21 – Como se sabe, os direitos fundamentais sociais dependem, para sua plena concretização, da ação prestacional do Poder Público, sempre depende dos recursos financeiros postos à disposição do Estado. Esses direitos sociais são chamados de direitos sujeitos à reserva do possível.

23 – Assim, a concessão de benefícios sociais a certos segmentos desfavorecidos da população, como o transporte gratuito aos idosos, aos deficientes físicos e aos estudantes de escolas públicas, dependem das disponibilidades financeiras do Estado.

24 – Fato notório é que os recursos econômicos do Estado são escassos, o que exige do legislador o sopeso de todas as necessidades básicas da população para proceder a uma distribuição das receitas de forma equânime. Assim, estará a cargo do legislador o exercício da alocação das verbas públicas para cada setor da economia, o que exigirá uma necessária ponderação entre os bens a serem prestigiados, em detrimento de outros.

25 – Nesse sentido, fácil é constatar que a realização dos direitos fundamentais sociais depende da distribuição dos recursos econômicos, o que cobra regras claras de política orçamentária e fiscal. Portanto, constata-se, necessariamente, que o dispêndio de verbas para certo tipo de benefício social não pode ser feito de modo que se inviabilize a realização de outros benefícios. Por isso, existem regras que vinculam o legislador na escolha dos bens a serem privilegiados e na fixação das despesas como a necessidade de se indicar a fonte de custeio total dos serviços a serem prestados.

26 – A Constituição de 1988 não se afasta desses parâmetros quando prescreve que “nenhum benéfico ou serviço da seguridade social poderá ser criado, majorado ou estendido sem a correspondente fonte de custeio total” (art.195, § 5º).

27 – A escassez de recursos econômicos, nesse sentido, torna-se motivo suficiente para que a responsabilidade fiscal e a rígida programação orçamentária sejam erigidas a requisitos indispensáveis para a plena realização dos direitos fundamentais.

28 – Assim, se o legislador constituinte do Estado do Rio de Janeiro estabelece uma regra que privilegia o controle de gastos públicos, exigindo que se indique previamente a fonte de custeio para a concessão a certas camadas da população do benefício de gratuidade em serviços públicos prestados de forma indireta, não há como identificar violação à dignidade da pessoa humana. Há, isso sim, clara intenção de realização desse princípio por meio de controle de gastos que determinam, ao fim e ao cabo, a existência de recursos suficientes para atender às mais diversas necessidades da população, e não só à prestação do serviço de transportes públicos em regime de gratuidade.
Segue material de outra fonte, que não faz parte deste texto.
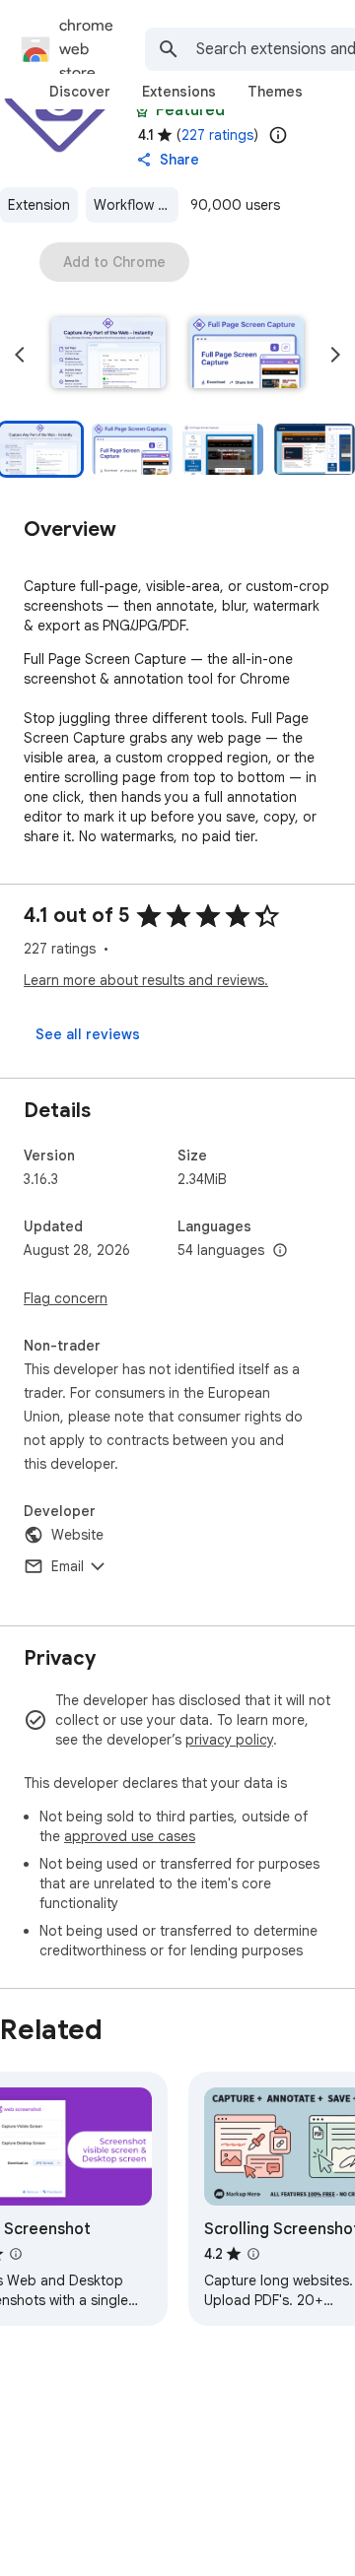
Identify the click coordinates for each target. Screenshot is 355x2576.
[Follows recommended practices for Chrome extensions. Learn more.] (142, 110)
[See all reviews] (88, 1034)
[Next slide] (335, 354)
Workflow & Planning (136, 205)
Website (77, 1535)
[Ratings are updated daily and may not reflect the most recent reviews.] (278, 135)
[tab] (80, 91)
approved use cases (129, 1836)
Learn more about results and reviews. (146, 980)
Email (67, 1566)
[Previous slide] (19, 354)
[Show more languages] (280, 1251)
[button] (108, 354)
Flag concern (65, 1298)
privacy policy (229, 1740)
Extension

29 – A norma impugnada, assim não retira do legislador estadual a “possibilidade de implementar políticas necessárias a reduzir desigualdades sociais e favorecer camadas menos abastadas da população, permitindo-lhes acesso gratuito aos serviços públicos prestados em âmbito estadual”. Apenas condiciona a deliberação legislativa a esse respeito à prévia indicação da fonte de custeio.

30 – A plena concretização de todos os direitos fundamentais sociais, como realização da dignidade da pessoa humana como um todo, exige que o Estado mantenha rígidos critérios de distribuição de receitas. O § 2º do art. 112 da Constituição do Estado do Rio de Janeiro vai ao encontro dessa tendência.

31 – Ante o exposto, o parecer é pela improcedência do pedido, para declarar a constitucionalidade do § 2º do art. 112 da Constituição do Estado do Rio de Janeiro.

 

NOTAS ___________________________

1 – SILVA, José Afonso da. Curso de Direito Constiucional Positivo. 19ª Ed. São Paulo: Ed. Malheiros. 2001. p. 597.

2 – Cfr.: SARLET, Ingo Wolfgang. Dignidade da pessoa humana e direitos fundamentais na Constituição Federal de 1988. Porto Alegre: Livraria do Advogado. 2001. p.119.

3 – Cfr.: HOLMES, Stephen; SUSTEIN, Cass. The Cost of Rights. Why liberty depends on taxes. New York: W.W.Norton & Compay. 1999.

4 – Cfr.: MENDES, Gilmar Ferreira; COELHO, Inocêncio Mártires; BRANCO, Paulo Gustavo Gonet. Hermenêutica Constitucional e direitos fundamentais. Brasília: Brasília Jurídica. 2002, p. 146. SARLET, Ingo Wolfgang. Eficácia dos direitos fundamentais. Porto Alegre: Livraria do Advogado. 2001, p. 265.